7.    Find the totaI number of movies that are in IMDB but not in NetfIix (defined as X). SimiIarIy, find the totaI number of movies that are in IMDB but not in MovieLens (defined as Y). Your query shouId return one

row: (X, Y). (2 marks)

8.    We'II refer to a Metacritic review source that has reviewed at Ieast one movie in each Ianguage that

currentIy exists in the IMDB movies Iist as a 'gIobaI-reviewsource'. For each gIobaI-reviewsource, evaIuate how their review count, average score, and score standard-deviation (hint: use the STDDEV operation)

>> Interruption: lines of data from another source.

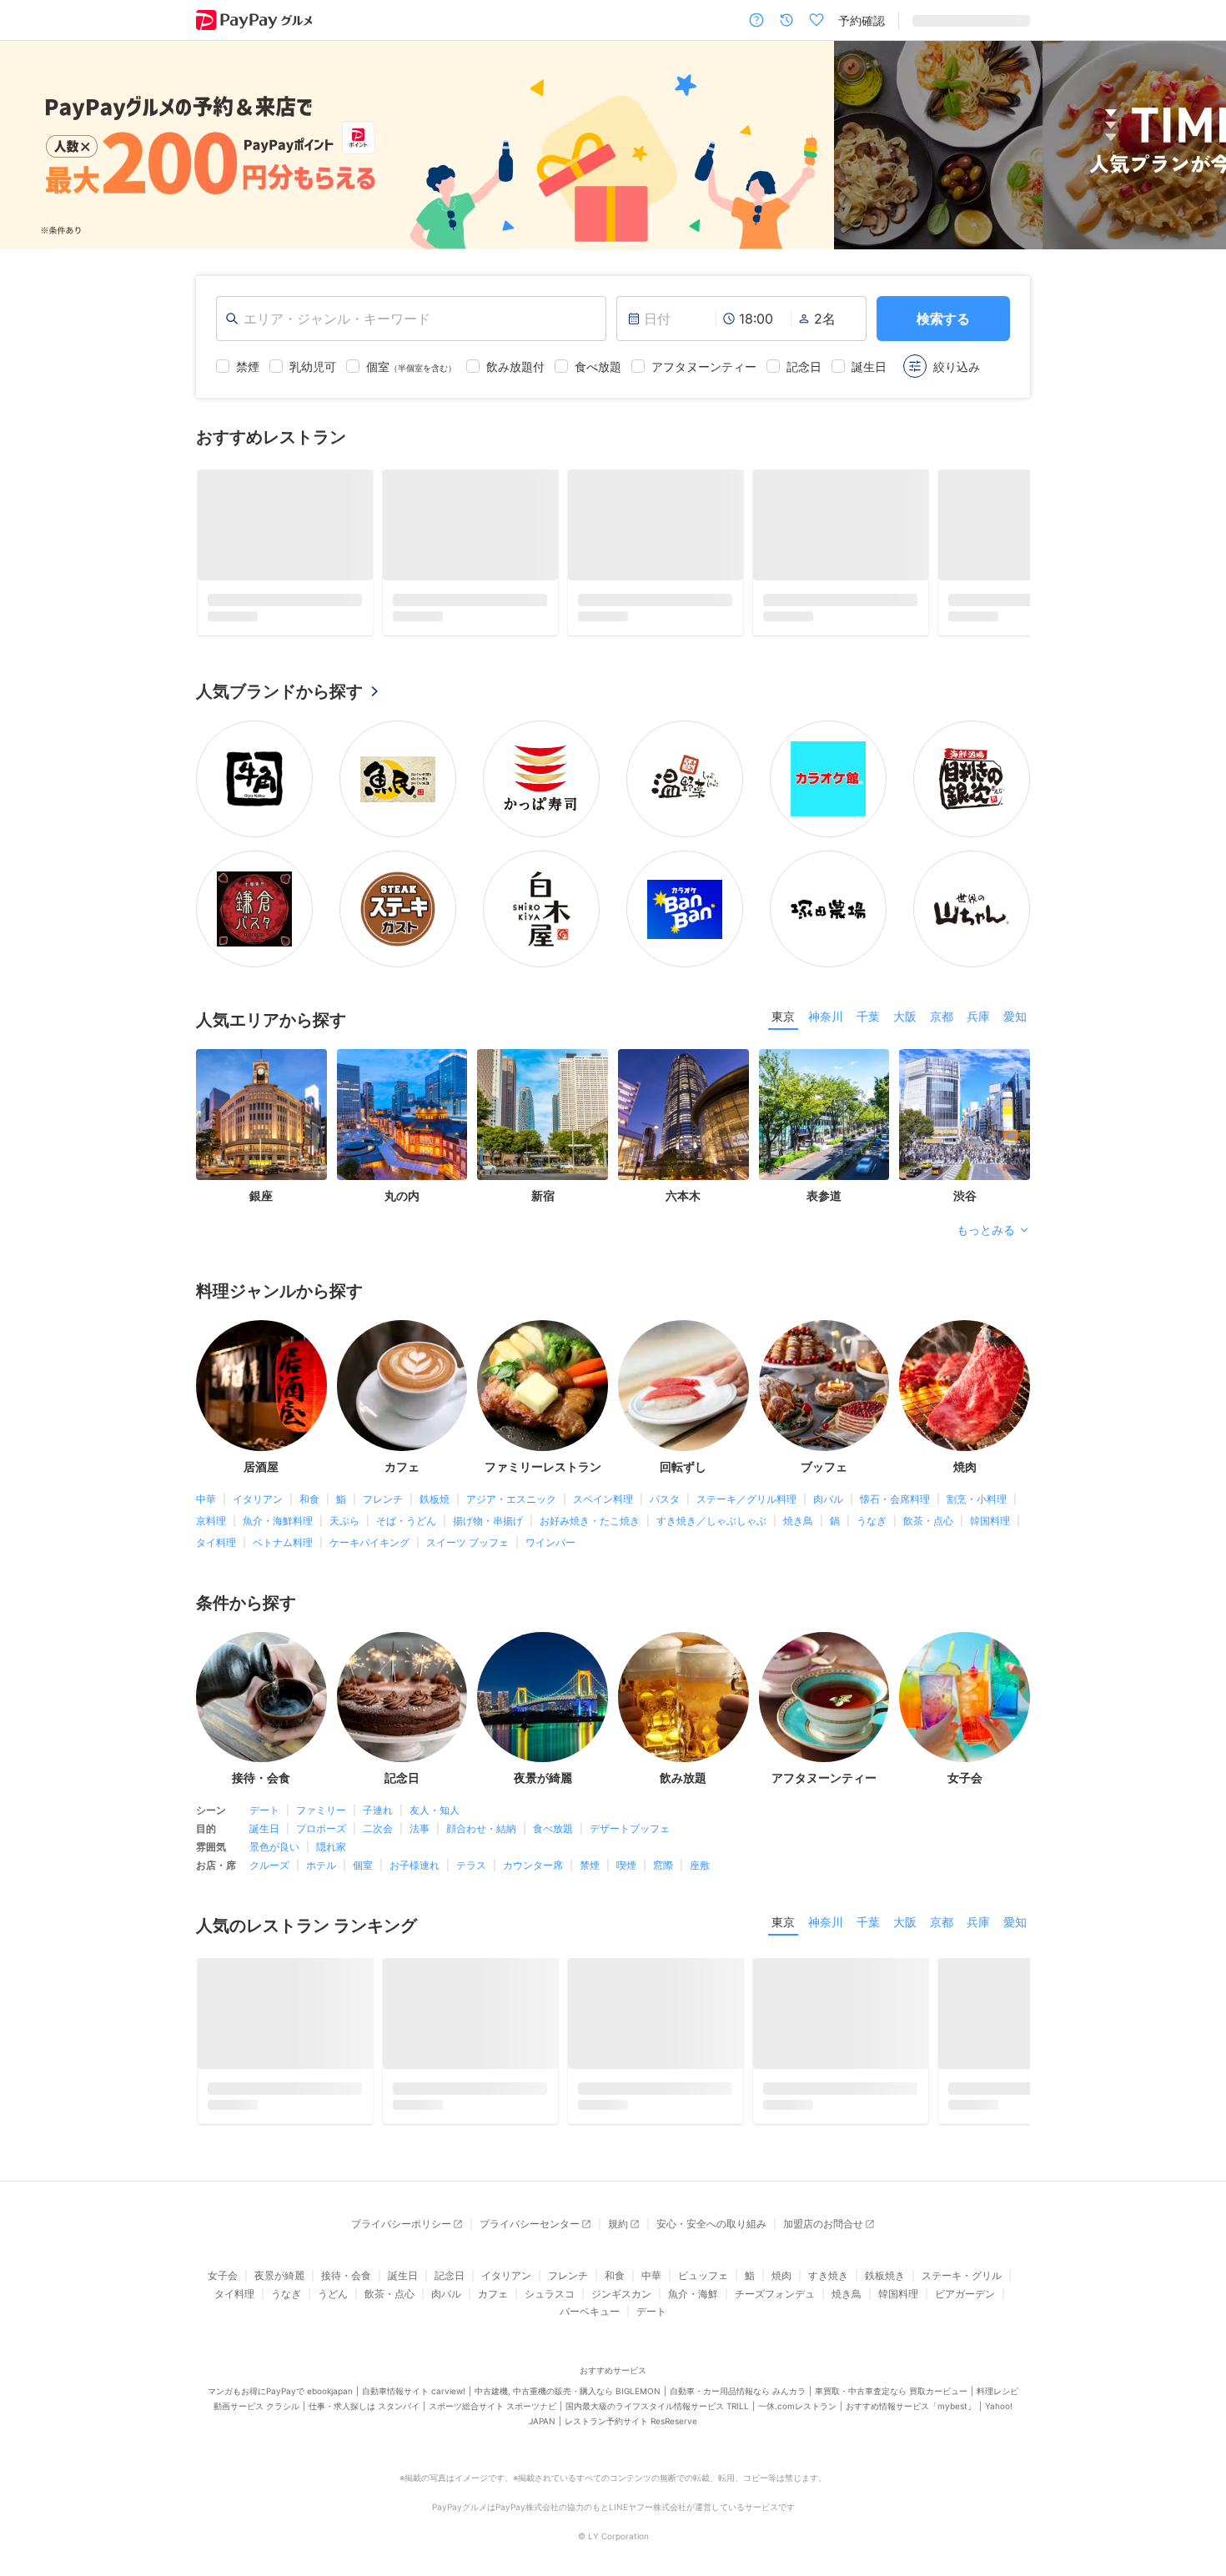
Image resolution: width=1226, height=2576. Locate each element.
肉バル (828, 1499)
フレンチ (383, 1499)
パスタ (665, 1499)
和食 (309, 1499)
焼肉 (781, 2275)
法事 (420, 1828)
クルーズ (269, 1865)
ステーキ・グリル (962, 2275)
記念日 (450, 2275)
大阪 (905, 1016)
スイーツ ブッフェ (467, 1542)
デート (264, 1810)
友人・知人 (435, 1810)
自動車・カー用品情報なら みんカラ (738, 2391)
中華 (206, 1499)
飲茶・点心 (928, 1520)
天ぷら (344, 1520)
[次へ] (1196, 145)
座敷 (700, 1865)
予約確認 (861, 20)
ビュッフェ (703, 2275)
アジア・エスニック (511, 1499)
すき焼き (828, 2275)
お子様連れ (414, 1865)
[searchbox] (411, 318)
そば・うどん (406, 1520)
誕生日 (264, 1828)
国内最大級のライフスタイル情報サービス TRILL (657, 2406)
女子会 (223, 2275)
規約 (618, 2223)
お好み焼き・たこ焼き (590, 1520)
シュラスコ (550, 2293)
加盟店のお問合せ (823, 2223)
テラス (471, 1865)
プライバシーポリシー (401, 2223)
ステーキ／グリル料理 (746, 1499)
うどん (333, 2293)
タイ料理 (216, 1542)
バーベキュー (590, 2311)
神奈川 (825, 1016)
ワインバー (550, 1542)
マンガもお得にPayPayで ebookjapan (280, 2391)
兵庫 (978, 1016)
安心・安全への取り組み (711, 2223)
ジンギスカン (621, 2293)
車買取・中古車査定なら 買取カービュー (891, 2391)
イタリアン (258, 1499)
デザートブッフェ (630, 1828)
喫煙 (626, 1865)
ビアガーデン (965, 2293)
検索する (943, 318)
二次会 (378, 1828)
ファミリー (321, 1810)
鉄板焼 (435, 1499)
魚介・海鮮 (693, 2293)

varies based on the Ianguage of the movie the source reviewed. Average and StdDev must be rounded to

1 decimaI pIace. Your query shouId return (globalReviewSource, language, countReviewsForLanguage, avgScoreForLanguage, popStdDevScoreForLanguage) (3 marks)

As an exampIe, consider the foIIowing dataset:

imdb_movie

id

language

1

(EN’

2

(ES’

3

(EN’

metacritic_review

source

imdb_movie_id

score

NYT

1

3

NYT

2

5

Variety

1

2

CurrentIy, there are 2 unique Ianguages in the imdb_movie tabIe. Source (NYT’has reviewed at Ieast one movie in each of these Ianguages (1x (EN’movie and 1x (ES’movie). Thus, NYT is a (gIobaI-reviewsource’. (Variety’is NOT a gIobaI-reviewsource, since they have not reviewed any (ES’movies.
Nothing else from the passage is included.